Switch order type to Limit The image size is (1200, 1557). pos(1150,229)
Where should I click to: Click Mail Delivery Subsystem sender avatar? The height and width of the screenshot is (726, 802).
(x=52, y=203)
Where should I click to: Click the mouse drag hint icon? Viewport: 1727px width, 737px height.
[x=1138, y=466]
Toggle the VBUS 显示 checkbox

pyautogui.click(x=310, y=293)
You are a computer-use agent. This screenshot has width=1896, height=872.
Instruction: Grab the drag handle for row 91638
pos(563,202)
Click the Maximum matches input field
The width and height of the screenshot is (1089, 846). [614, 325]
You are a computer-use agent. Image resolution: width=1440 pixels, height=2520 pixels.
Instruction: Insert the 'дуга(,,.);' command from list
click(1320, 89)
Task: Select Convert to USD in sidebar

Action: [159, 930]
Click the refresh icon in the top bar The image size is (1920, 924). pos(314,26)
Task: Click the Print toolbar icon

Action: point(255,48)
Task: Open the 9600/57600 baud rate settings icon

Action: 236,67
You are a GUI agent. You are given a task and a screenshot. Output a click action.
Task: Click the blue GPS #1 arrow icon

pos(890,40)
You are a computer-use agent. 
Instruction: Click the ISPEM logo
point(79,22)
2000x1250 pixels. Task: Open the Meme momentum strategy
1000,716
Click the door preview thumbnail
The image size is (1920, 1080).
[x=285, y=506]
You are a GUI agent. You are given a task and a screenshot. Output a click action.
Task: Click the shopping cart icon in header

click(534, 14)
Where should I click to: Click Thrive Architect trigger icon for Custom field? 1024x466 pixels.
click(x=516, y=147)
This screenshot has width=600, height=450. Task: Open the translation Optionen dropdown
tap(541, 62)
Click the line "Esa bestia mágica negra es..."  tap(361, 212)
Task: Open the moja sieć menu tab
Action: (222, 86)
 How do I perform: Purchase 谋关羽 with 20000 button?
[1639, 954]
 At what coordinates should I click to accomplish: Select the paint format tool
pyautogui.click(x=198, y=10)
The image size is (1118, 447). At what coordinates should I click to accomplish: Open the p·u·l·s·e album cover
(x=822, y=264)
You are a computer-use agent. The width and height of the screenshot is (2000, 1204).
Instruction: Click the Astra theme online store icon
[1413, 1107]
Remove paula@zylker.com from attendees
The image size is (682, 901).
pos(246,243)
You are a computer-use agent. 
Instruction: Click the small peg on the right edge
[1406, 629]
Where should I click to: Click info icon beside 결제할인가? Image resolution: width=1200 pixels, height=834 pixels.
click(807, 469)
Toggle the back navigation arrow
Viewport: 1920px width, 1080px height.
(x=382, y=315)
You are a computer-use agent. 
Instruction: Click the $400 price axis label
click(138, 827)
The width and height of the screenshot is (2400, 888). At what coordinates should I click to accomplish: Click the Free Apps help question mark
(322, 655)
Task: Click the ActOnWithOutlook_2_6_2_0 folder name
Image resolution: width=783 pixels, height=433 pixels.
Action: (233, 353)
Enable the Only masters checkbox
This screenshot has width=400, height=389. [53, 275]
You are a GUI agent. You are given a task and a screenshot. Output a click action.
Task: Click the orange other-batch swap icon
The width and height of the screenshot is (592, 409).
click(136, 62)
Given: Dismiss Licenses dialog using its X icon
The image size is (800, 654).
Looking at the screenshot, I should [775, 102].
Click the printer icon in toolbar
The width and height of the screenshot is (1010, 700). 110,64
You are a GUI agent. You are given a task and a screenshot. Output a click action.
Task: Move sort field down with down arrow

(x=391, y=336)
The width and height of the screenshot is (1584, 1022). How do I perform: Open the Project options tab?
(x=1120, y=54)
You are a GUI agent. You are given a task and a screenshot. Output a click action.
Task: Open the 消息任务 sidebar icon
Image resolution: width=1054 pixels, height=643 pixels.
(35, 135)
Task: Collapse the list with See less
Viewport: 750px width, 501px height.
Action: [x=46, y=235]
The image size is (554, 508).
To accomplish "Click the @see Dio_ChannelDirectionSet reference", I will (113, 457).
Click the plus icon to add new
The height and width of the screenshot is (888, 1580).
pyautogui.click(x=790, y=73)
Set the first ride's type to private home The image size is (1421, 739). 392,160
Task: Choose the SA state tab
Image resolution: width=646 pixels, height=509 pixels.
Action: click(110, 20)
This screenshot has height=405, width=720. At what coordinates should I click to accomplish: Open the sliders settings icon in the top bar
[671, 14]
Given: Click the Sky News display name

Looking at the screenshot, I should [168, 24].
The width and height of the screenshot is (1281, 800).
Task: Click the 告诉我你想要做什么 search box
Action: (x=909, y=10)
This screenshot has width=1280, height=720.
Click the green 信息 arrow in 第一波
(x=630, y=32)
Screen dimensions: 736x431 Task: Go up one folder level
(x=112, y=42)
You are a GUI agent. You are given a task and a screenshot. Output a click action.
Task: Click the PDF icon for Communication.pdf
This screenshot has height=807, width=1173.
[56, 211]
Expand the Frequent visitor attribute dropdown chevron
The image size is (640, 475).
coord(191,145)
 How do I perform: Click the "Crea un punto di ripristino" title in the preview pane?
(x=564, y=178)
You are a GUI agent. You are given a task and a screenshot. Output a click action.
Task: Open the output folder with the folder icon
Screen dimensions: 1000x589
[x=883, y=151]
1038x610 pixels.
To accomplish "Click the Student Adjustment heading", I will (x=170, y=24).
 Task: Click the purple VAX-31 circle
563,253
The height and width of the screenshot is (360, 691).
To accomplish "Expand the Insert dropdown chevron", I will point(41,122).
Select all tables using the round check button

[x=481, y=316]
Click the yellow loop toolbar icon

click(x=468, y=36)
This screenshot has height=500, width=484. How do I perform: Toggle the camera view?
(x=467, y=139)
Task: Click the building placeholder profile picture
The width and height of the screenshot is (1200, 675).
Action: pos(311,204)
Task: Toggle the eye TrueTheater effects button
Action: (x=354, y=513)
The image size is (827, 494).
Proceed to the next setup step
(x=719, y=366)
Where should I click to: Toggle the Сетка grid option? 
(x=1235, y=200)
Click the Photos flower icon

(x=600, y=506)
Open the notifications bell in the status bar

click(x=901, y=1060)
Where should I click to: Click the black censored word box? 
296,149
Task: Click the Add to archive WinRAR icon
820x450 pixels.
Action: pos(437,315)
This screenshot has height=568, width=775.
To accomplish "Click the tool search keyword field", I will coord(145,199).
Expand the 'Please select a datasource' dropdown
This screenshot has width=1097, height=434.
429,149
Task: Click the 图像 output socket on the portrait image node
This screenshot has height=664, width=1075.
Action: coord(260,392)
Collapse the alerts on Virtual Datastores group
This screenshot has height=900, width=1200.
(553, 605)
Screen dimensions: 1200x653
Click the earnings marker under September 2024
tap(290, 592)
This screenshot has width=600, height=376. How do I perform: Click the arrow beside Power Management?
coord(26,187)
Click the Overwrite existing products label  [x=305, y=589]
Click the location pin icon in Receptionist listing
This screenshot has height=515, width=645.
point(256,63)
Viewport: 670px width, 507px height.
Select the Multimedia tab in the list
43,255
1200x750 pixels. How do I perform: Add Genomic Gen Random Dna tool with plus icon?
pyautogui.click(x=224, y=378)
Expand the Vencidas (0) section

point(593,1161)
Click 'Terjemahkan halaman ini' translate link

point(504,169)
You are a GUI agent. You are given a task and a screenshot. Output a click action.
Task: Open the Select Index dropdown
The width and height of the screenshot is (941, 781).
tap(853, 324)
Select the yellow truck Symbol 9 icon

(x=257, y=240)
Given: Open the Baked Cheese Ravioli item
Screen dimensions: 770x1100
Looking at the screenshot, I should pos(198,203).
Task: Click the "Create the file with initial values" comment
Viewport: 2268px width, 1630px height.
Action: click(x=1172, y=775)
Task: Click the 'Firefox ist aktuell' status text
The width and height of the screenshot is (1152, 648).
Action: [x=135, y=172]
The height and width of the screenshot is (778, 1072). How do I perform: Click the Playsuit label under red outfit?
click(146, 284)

▶ **WHAT YOU SHOULD DO**: Lines of the material above that contain the string "chevron" must be counted; respond with the total alone.

▶ **EXERCISE SOLUTION**: 2